■ Try it
In the text on visual processing disorders, what kind of paper may help affected children write?

■ Source document
______

People are bombarded with information in a variety of different ways on a daily basis. The information comes to us visually through written words, pictures and other media, and also through auditory means such as the spoken word. Sometimes the body cannot process one or more of these types of information correctly. This can be due to a visual processing disorder, an auditory processing disorder or both.
There are different types of visual processing disorders, and they are most commonly recognized in childhood. This is because so much information given in schools is provided in a visual manner, including notes written on a chalkboard, test papers and textbooks. The symptoms of this disorder vary depending upon the specific type of the disorder a person has, and in children may manifest as bad or disruptive behavior. The only way to be sure that a person is suffering from some form of visual processing disorder is to visit a licensed medical professional.
One type of visual processing disorder is the inability to recognize familiar objects. A person may only see or recognize part of an object, or not recognize the object at all. For children, this may mean being unable to recall a number learned one day and shown to them the next.
Visual spatial processing disorder is when a person cannot distinguish spacing between two or more objects, or their relationship to one another. A person with this type of disorder may find it hard to distinguish between the letters "p" and "q," for example, as they both take up the same space, but are reversed. They also may find it hard to distinguish if part or all of an object or word is missing. A doorknob may be missing from a door, but a person with this disorder might not notice and keep trying to open the door as if it had a knob.
Visual motor processing disorder, which can be accompanied by any of the other varieties, is the inability of a person to orient himself in space around objects and navigate them accordingly. Such a person may be labeled “clumsy” or “klutzy” because he bumped into or knocked over objects that he did not recognize were there. This can affect all areas of a person's life, and is one of the biggest safety hazards for those with visual processing disorders. A person with a visual motor processing disorder might, for example, put their hand on the hot burner of a stovetop when instead they thought they were setting their hand on a countertop.
When working with children who have visual processing disorder, a number of steps can be taken in the classroom to accommodate this learning disability. Large print books and media used to block out unnecessary visual information may be utilized. Paper with raised lines may help them write. Removing unnecessary information from worksheets and handouts, as well as altering an instructor's teaching style so that it is more auditory-based, also helps a child with this disorder succeed.
If a visual processing disorder is suspected, it is best to consult a doctor or licensed medical practitioner, who may then refer the person to a specialist for testing. This condition is considered a learning disability, as well as a sensory impairment, and accommodations in school or on the job should be made accordingly. Working with a specialist is usually the recommended course of action.

______

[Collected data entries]
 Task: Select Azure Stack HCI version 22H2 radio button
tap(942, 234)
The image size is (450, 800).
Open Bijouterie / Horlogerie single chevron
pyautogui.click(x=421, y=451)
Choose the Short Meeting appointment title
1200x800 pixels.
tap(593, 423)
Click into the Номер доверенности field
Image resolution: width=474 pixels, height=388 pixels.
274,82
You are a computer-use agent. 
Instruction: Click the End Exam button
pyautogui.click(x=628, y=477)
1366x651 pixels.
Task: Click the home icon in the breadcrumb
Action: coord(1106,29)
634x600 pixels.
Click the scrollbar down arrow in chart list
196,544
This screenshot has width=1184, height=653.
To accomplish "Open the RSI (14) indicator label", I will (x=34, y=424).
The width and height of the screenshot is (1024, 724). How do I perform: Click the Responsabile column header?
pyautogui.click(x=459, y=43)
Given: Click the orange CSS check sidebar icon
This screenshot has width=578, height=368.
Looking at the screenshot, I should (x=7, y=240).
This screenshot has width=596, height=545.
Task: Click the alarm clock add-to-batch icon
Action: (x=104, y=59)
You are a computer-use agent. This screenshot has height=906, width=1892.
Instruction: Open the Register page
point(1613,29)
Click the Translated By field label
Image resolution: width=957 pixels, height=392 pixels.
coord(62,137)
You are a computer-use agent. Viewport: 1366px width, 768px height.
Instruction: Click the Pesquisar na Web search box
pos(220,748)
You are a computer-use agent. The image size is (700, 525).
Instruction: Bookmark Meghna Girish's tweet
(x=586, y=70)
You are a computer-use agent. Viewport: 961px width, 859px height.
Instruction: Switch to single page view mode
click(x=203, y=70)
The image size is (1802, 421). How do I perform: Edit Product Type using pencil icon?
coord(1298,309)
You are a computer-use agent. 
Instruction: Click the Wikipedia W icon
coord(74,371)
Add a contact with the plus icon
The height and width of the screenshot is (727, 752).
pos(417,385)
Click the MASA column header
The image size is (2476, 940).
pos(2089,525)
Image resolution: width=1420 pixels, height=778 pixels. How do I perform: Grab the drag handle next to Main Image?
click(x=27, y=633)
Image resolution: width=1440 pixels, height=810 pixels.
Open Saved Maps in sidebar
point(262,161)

______

■ Answer
Paper with raised lines.